With uv (Recommended for Development)
git clone https://github.com/cholmes/geoparquet-io.git
cd geoparquet-io
uv sync --all-extras
For full development set up see the getting started instructions.
Requirements
- Python 3.9 or higher
- PyArrow 12.0.0+
- DuckDB 1.1.3+
Quick Start
# Install
pip install geoparquet-io
# Inspect file structure and metadata
gpio inspect myfile.parquet
# Check file quality and best practices
gpio check all myfile.parquet
# Add bounding box column for faster queries
gpio add bbox input.parquet output.parquet
# Add H3 hexagonal cell IDs for spatial indexing
gpio add h3 input.parquet output.parquet --resolution 9
# Add KD-tree partition IDs for balanced spatial partitioning (auto mode)
gpio add kdtree input.parquet output.parquet
# Add country codes via spatial join
gpio add admin-divisions input.parquet output.parquet
# Sort using Hilbert curve for spatial locality
gpio sort hilbert input.parquet output_sorted.parquet
# Partition into separate files by country
gpio partition admin buildings.parquet output_dir/
# Get help
gpio --help
Usage
The geoparquet-io package provides a command-line interface through the gpio command. Here are the available commands:
$ gpio --help
Usage: gpio [OPTIONS] COMMAND [ARGS]...
Fast I/O and transformation tools for GeoParquet files.
Options:
--help Show this message and exit.
Commands:
add Commands for enhancing GeoParquet files in various ways.
check Commands for checking GeoParquet files for best practices.
format Commands for formatting GeoParquet files.

- [DATA SHOWN]:

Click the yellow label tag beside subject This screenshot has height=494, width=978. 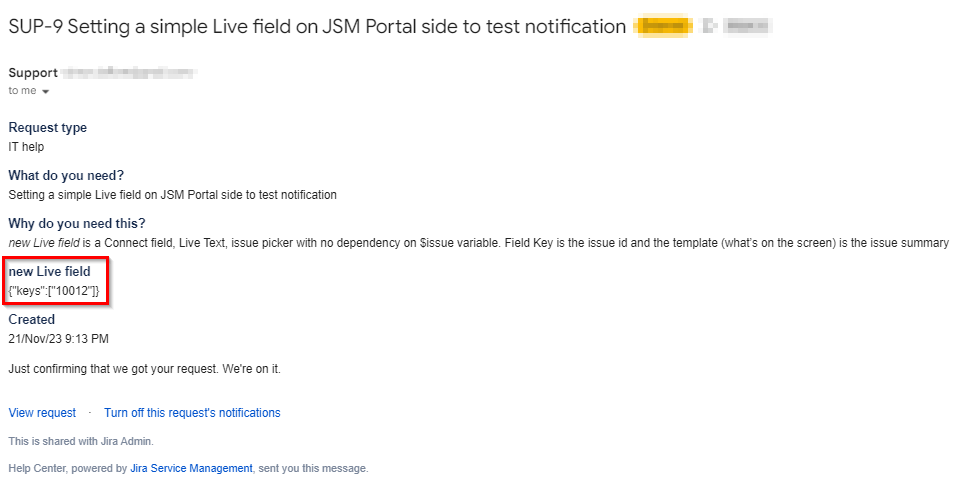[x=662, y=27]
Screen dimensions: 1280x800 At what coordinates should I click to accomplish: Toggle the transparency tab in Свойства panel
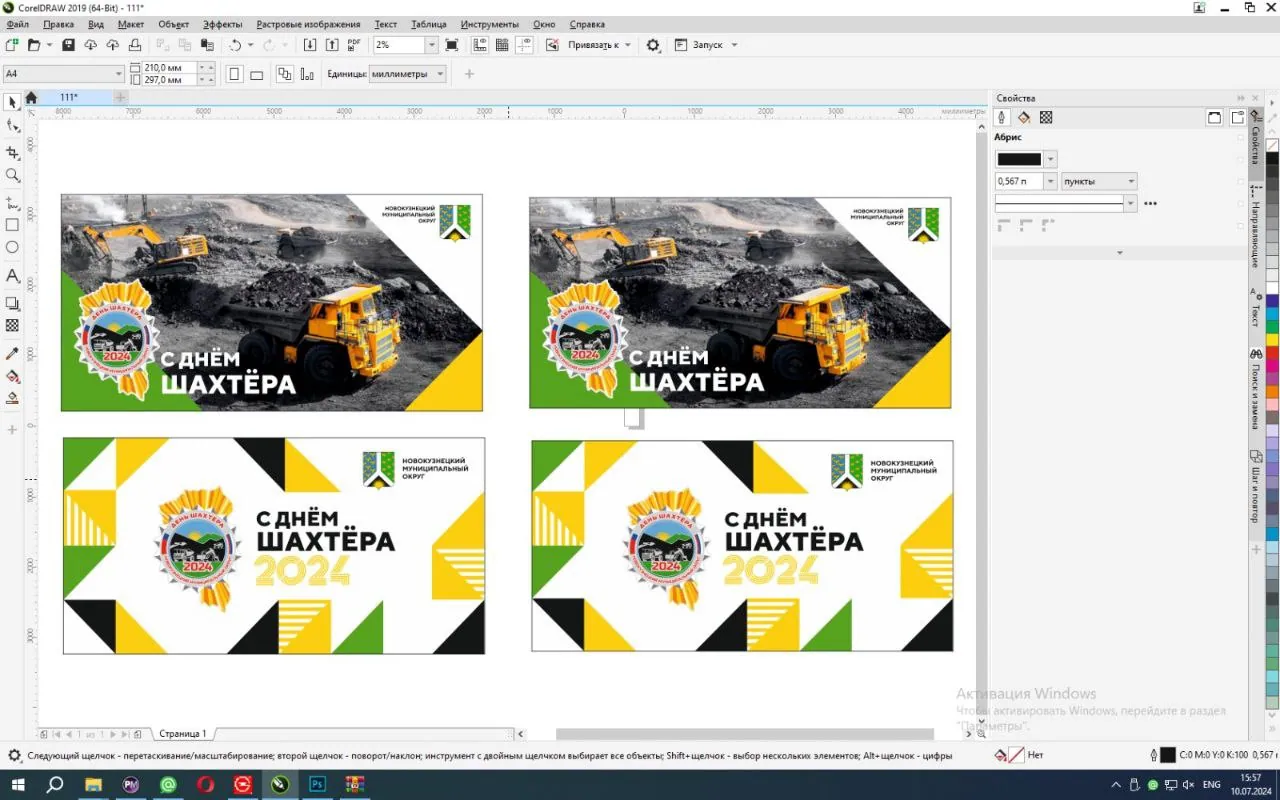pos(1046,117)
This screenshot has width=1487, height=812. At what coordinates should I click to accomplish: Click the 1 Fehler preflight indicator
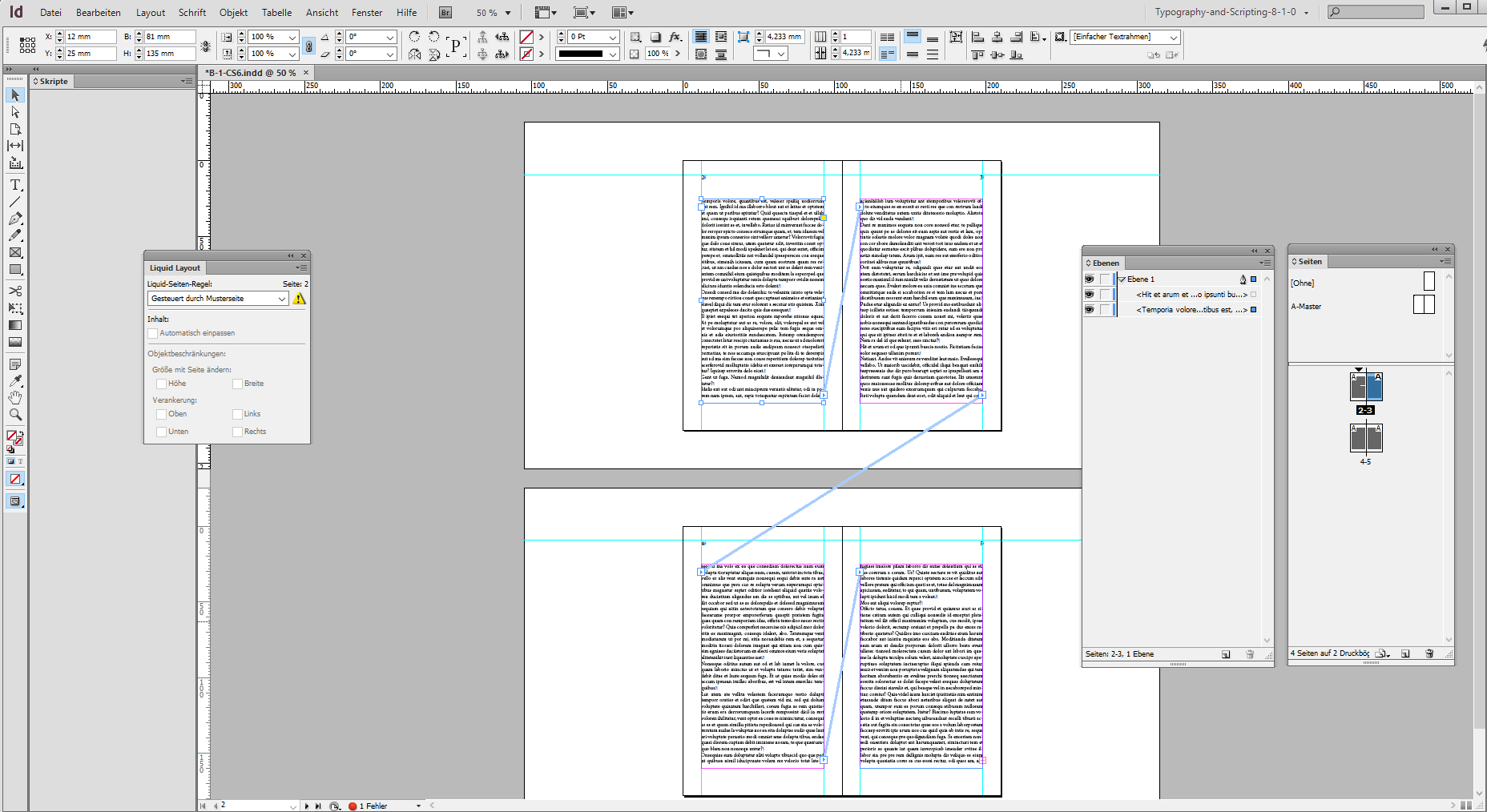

- [COMPLETE THE FOLLOWING]:
• A. What is the minimum DuckDB version that the geoparquet-io passage lists as a requirement?
• B. Carry on writing the geoparquet-io passage, starting right after its final line.
The material that comes after the geoparquet-io passage is separate from it.

- [RESPONSES PER TASK]:
• A. DuckDB 1.1.3 or higher.

• B.
inspect Inspect a GeoParquet file and show metadata summary.
partition Commands for partitioning GeoParquet files.
sort Commands for sorting GeoParquet files.
Note: The legacy
gtcommand is still available as an alias for backwards compatibility.
sort
The sort commands provide spatial sorting options for GeoParquet files. Currently supports Hilbert curve ordering using DuckDB's ST_Hilbert function. Preserves CRS information and outputs files following GeoParquet 1.1 best practices with proper bbox covering metadata.
$ gpio sort hilbert --help
Usage: gpio sort hilbert [OPTIONS] INPUT_PARQUET OUTPUT_PARQUET
Reorder a GeoParquet file using Hilbert curve ordering.
Takes an input GeoParquet file and creates a new file with rows ordered by
their position along a Hilbert space-filling curve.
By default, applies optimal formatting (ZSTD compression, optimized row
groups, bbox metadata) while preserving the CRS.
Options:
-g, --geometry-column TEXT Name of the geometry column (default: geometry)
-v, --verbose Print verbose output
--help Show this message and exit.
add
The add commands aim to enhance GeoParquet files in various ways, typically adding more columns or metadata.
add bbox
Add a bounding box struct column to a GeoParquet file. This improves spatial query performance by providing precomputed bounding boxes for each feature, and automatically adds proper bbox covering metadata.
$ gpio add bbox --help
Usage: gpio add bbox [OPTIONS] INPUT_PARQUET OUTPUT_PARQUET
Add a bbox struct column to a GeoParquet file.
Creates a new column with bounding box coordinates (xmin, ymin, xmax, ymax)
for each geometry feature. The bbox column improves spatial query
performance and adds proper bbox covering metadata to the GeoParquet file.
Options:
--bbox-name TEXT Name for the bbox column (default: bbox)
--verbose Print additional information.
--help Show this message and exit.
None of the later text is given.